[HN Gopher] Debugging operating systems with time-traveling virt...
___________________________________________________________________
Debugging operating systems with time-traveling virtual machines
(2005) [pdf]
Author : Intralexical
Score : 140 points
Date : 2024-08-18 18:28 UTC (1 days ago)
(HTM) web link (www.usenix.org)
(TXT) w3m dump (www.usenix.org)
| drewg123 wrote:
| This needs a [2005] qualifier
| Veserv wrote:
| A history of other time traveling debugging papers and products
| (including this one):
|
| https://jakob.engbloms.se/archives/1554
|
| https://jakob.engbloms.se/archives/1564
| fatcunt wrote:
| Microsoft has, or had, a similar technology they use internally,
| called TKO:
| https://www.microsoft.com/security/blog/2020/05/04/mitigatin...
|
| It's written in Rust and is based around a version of Bochs
| modified for deterministic execution. It's got time-travel
| debugging (with WinDbg), which works by replaying forward from
| the nearest snapshot to the point at which the user is asking to
| move backwards to.
|
| The primary author of this software wanted to open source it, but
| the higher-ups at MSFT refused. He's been working on similar
| projects in a personal capacity though, e.g.
| https://gamozolabs.github.io/fuzzing/2020/12/06/fuzzos.html
| Cyph0n wrote:
| Watched some of his streams a while back. One of the most
| talented/productive devs I have ever seen tbh.
| grepfru_it wrote:
| The trick at Microsoft is to start working on your project in
| your spare time. Then incorporate it into your project at MSFT.
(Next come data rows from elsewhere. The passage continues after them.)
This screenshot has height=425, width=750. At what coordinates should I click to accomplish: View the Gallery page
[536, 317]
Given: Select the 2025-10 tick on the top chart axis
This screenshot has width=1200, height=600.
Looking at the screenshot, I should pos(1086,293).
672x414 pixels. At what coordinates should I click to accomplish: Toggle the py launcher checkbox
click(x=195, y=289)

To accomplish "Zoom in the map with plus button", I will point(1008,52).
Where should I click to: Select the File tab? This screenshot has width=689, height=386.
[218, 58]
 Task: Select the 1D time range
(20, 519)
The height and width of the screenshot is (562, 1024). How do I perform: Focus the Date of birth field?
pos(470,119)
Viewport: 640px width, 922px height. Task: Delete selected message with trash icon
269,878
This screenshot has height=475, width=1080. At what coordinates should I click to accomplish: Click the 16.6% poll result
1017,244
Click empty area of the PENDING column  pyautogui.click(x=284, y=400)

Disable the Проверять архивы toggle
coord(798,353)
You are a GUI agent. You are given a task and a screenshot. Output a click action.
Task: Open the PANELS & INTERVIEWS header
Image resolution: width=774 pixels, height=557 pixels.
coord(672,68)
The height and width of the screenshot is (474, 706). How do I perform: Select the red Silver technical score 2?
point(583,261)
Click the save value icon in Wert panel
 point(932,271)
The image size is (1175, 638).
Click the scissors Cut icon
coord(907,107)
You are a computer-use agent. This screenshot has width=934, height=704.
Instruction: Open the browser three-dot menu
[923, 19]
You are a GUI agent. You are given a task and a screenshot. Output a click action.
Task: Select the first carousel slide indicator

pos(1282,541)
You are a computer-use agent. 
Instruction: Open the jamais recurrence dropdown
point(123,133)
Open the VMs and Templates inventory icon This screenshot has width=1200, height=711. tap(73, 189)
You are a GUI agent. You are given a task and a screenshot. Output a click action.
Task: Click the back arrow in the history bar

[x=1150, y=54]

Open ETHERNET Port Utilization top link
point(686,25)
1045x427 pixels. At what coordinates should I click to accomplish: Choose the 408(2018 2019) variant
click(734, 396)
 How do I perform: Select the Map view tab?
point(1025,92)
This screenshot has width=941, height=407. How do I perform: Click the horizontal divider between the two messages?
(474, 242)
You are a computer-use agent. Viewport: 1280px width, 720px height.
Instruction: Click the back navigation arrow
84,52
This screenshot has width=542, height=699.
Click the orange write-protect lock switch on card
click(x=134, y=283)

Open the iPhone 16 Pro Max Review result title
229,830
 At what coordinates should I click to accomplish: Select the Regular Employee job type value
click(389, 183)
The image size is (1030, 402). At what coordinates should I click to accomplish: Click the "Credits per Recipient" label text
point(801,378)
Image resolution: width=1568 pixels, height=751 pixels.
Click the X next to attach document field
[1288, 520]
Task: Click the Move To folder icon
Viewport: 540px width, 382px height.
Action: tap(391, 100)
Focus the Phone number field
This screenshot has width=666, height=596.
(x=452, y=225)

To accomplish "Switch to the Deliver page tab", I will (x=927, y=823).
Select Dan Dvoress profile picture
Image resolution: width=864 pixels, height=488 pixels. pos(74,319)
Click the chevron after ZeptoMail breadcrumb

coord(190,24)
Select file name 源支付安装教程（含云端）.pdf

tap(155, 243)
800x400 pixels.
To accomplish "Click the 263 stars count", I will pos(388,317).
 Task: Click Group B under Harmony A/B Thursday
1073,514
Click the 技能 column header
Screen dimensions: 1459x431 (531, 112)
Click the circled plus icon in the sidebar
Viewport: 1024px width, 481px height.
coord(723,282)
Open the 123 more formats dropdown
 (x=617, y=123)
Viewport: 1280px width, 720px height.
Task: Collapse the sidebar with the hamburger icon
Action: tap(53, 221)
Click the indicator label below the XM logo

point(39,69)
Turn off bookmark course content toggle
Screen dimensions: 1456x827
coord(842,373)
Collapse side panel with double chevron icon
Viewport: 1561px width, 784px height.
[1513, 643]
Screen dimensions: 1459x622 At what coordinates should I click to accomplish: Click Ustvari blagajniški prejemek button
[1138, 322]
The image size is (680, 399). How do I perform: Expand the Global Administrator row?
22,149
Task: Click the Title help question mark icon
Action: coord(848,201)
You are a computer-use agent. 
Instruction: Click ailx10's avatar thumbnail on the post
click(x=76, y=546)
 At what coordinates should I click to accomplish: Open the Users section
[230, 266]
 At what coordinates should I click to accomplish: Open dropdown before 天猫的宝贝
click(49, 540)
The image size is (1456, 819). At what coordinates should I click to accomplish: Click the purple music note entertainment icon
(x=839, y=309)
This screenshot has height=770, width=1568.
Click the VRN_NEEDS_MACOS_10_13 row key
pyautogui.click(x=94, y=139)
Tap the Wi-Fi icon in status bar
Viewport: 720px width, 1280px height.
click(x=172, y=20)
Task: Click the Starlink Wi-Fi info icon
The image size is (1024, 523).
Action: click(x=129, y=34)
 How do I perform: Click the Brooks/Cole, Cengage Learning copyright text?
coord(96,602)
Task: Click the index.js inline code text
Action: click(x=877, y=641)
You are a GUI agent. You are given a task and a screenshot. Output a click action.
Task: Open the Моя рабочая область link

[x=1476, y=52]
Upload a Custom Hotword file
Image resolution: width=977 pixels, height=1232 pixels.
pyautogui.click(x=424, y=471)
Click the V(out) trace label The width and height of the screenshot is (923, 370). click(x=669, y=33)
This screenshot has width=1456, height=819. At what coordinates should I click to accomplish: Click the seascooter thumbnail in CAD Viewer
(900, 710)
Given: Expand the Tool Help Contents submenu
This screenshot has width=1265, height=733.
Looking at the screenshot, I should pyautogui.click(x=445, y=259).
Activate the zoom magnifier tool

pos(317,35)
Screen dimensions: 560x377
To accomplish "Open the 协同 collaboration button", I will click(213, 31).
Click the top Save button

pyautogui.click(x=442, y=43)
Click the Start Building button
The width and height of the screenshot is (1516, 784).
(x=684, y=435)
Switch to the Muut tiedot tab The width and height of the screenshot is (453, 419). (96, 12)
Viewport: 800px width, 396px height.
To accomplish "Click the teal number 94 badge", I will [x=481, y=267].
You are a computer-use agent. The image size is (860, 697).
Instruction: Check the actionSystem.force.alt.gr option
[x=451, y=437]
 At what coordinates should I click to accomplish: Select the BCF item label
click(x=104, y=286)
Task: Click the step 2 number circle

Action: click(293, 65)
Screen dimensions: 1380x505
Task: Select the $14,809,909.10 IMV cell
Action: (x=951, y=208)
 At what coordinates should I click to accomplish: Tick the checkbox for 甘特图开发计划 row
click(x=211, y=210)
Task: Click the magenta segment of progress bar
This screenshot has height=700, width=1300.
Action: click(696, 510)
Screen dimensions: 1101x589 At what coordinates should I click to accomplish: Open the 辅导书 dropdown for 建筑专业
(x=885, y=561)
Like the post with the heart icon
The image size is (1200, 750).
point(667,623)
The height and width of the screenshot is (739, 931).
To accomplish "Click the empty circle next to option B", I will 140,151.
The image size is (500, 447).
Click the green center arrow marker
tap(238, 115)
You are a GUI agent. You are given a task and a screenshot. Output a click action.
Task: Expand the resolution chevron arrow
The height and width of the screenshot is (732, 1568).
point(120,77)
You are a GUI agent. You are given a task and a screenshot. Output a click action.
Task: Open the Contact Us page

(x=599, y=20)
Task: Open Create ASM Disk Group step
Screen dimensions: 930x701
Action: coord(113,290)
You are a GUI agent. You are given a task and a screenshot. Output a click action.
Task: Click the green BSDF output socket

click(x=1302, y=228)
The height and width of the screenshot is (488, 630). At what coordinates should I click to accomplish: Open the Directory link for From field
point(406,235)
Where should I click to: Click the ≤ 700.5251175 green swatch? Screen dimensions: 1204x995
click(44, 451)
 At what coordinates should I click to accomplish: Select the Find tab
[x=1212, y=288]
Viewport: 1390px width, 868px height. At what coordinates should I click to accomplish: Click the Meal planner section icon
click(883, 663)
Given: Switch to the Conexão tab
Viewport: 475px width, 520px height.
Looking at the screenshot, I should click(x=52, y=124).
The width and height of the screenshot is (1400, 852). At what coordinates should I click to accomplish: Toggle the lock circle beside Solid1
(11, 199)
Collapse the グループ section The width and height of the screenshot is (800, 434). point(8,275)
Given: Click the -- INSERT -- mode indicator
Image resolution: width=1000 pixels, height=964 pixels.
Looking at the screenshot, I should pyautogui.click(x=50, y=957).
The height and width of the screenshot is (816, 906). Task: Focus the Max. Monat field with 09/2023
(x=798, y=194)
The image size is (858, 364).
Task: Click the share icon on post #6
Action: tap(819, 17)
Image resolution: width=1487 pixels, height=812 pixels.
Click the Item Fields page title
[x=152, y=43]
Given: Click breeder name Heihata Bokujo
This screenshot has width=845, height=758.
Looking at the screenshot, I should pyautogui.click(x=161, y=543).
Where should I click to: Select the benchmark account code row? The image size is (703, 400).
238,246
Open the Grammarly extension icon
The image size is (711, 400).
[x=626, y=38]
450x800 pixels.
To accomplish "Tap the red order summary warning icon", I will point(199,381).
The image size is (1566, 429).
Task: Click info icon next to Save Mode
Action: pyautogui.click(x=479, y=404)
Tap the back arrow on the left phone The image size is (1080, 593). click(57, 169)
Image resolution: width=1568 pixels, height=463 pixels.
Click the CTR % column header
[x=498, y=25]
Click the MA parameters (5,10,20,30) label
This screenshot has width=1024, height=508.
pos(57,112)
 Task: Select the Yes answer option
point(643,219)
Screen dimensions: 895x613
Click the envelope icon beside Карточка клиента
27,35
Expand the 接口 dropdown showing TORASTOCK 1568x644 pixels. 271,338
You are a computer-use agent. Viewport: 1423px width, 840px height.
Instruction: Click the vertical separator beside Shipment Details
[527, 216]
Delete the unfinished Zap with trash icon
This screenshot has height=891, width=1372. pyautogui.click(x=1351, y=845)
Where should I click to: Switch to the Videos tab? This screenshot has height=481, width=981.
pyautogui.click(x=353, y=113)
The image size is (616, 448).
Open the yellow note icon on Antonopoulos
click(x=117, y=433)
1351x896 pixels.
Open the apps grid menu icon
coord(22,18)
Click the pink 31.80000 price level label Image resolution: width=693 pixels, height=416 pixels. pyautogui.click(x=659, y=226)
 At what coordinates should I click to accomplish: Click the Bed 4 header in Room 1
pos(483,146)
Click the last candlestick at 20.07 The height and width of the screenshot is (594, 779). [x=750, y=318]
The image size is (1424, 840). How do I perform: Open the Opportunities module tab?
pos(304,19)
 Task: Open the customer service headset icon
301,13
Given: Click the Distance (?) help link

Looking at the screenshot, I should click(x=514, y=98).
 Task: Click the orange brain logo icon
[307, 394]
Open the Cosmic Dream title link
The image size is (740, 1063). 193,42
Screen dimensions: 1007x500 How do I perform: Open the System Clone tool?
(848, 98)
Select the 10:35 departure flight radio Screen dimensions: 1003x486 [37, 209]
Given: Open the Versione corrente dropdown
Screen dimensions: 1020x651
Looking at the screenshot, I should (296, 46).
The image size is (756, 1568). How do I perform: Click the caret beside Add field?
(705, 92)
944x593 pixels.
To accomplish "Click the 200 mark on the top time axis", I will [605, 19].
| You get the clout associated with having an open source project
| but then you also get to use it internally as a sanctioned tool
| DaiPlusPlus wrote:
| > The trick at Microsoft is to start working on your project
| in your spare time. Then incorporate it into your project at
| MSFT.
|
| (Ex-msftie here)
|
| Microsoft is great for being amongst the tiny number of
| software companies that not only allow their FTEs to have
| their own software projects without attempting to claim any
| kind of ownership (compare with Apple where I'm told having
| even a public GitHub account without manager-approval is
| grounds for termination...) - but MS even actively encourages
| it too (though I cynically note that was when the Windows
| Phone App Store's app-shortage was thought-of as a serious
| problem)
|
| BUUUUT - they do require you to strictly avoid cross-over
| with their own products: you can't just re-use your own code
| in a company project, or even reimplement it from-memory.
| Yes, there are ways of doing this properly (involving weeks
| of meetings with LCA arranging a permanent irrevocable - and
| possibly exclusive - rights transfer), wasting time better
| spent on other things) - so your project had better be
| something special _and_ you'd need to give-up hope of getting
| rich from it (spare a very modest bonus the year you do the
| LCA paperwork if your skiplevel sees any value in it).
| pjmlp wrote:
| Yeah, and that is how stuff like C++/CX gets killed,
| replaced by a side project that was never at the same
| tooling level in Visual Studio, even though there was a
| CppCon talk promising otherwise, and currently is in
| maintenance state because "it achived its goals", who cares
| about those paying customers that had to rewrite their code
| to a lesser capable tool, now abandonend.
| ttecho2021 wrote:
| Wow I stumbled on Gamozolabs' youtube when looking into
| determinism and hypervisors. Didn't know he also worked on TKO
| for MSFT. Glad he is making a similar project!
| ashkankiani wrote:
| I wrote a similar snapshot system for our deterministic trading
| engine. It's hard to imagine a system that doesn't do that
| unless you actually enforce every single event in your log to
| be reversible/non-destructive/non-aliasing. Even then, you
| still want snapshots to jump to a point in time. The only
| annoying thing is the case where you want to step back one,
| meaning a naive implementation would jump back to the last
| snapshot and play forward.
|
| An 80% solution is to keep the last N states in memory.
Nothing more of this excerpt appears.